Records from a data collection
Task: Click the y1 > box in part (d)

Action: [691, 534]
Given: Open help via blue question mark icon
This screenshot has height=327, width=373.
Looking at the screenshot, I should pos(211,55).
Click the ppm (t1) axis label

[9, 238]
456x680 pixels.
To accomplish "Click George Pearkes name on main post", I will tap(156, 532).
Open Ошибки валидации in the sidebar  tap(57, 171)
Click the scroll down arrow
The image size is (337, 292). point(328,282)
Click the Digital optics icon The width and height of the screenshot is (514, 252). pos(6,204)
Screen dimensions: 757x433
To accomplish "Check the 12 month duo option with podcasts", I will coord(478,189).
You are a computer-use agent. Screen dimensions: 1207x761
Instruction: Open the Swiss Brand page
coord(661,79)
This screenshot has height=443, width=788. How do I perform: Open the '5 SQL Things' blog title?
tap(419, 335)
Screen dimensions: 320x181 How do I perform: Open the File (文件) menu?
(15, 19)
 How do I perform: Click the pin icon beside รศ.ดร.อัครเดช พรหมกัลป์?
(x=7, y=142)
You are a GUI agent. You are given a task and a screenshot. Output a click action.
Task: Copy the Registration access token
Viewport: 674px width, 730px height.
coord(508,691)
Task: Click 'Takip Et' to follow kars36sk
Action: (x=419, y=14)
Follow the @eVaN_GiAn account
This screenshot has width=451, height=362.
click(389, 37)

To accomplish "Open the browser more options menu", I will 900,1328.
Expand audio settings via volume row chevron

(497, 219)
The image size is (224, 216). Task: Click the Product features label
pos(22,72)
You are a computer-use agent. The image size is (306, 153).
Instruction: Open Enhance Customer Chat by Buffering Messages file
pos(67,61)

## Aim of the exercise
All the entries above are to be transcribed without any alteration.

## Answer space
Task: Click the y1 > box in part (d)

Action: [691, 534]
Given: Open help via blue question mark icon
This screenshot has height=327, width=373.
Looking at the screenshot, I should pos(211,55).
Click the ppm (t1) axis label

[9, 238]
456x680 pixels.
To accomplish "Click George Pearkes name on main post", I will tap(156, 532).
Open Ошибки валидации in the sidebar  tap(57, 171)
Click the scroll down arrow
The image size is (337, 292). point(328,282)
Click the Digital optics icon The width and height of the screenshot is (514, 252). pos(6,204)
Screen dimensions: 757x433
To accomplish "Check the 12 month duo option with podcasts", I will coord(478,189).
You are a computer-use agent. Screen dimensions: 1207x761
Instruction: Open the Swiss Brand page
coord(661,79)
This screenshot has height=443, width=788. How do I perform: Open the '5 SQL Things' blog title?
tap(419, 335)
Screen dimensions: 320x181 How do I perform: Open the File (文件) menu?
(15, 19)
 How do I perform: Click the pin icon beside รศ.ดร.อัครเดช พรหมกัลป์?
(x=7, y=142)
You are a GUI agent. You are given a task and a screenshot. Output a click action.
Task: Copy the Registration access token
Viewport: 674px width, 730px height.
coord(508,691)
Task: Click 'Takip Et' to follow kars36sk
Action: (x=419, y=14)
Follow the @eVaN_GiAn account
This screenshot has width=451, height=362.
click(389, 37)

To accomplish "Open the browser more options menu", I will 900,1328.
Expand audio settings via volume row chevron

(497, 219)
The image size is (224, 216). Task: Click the Product features label
pos(22,72)
You are a computer-use agent. The image size is (306, 153).
Instruction: Open Enhance Customer Chat by Buffering Messages file
pos(67,61)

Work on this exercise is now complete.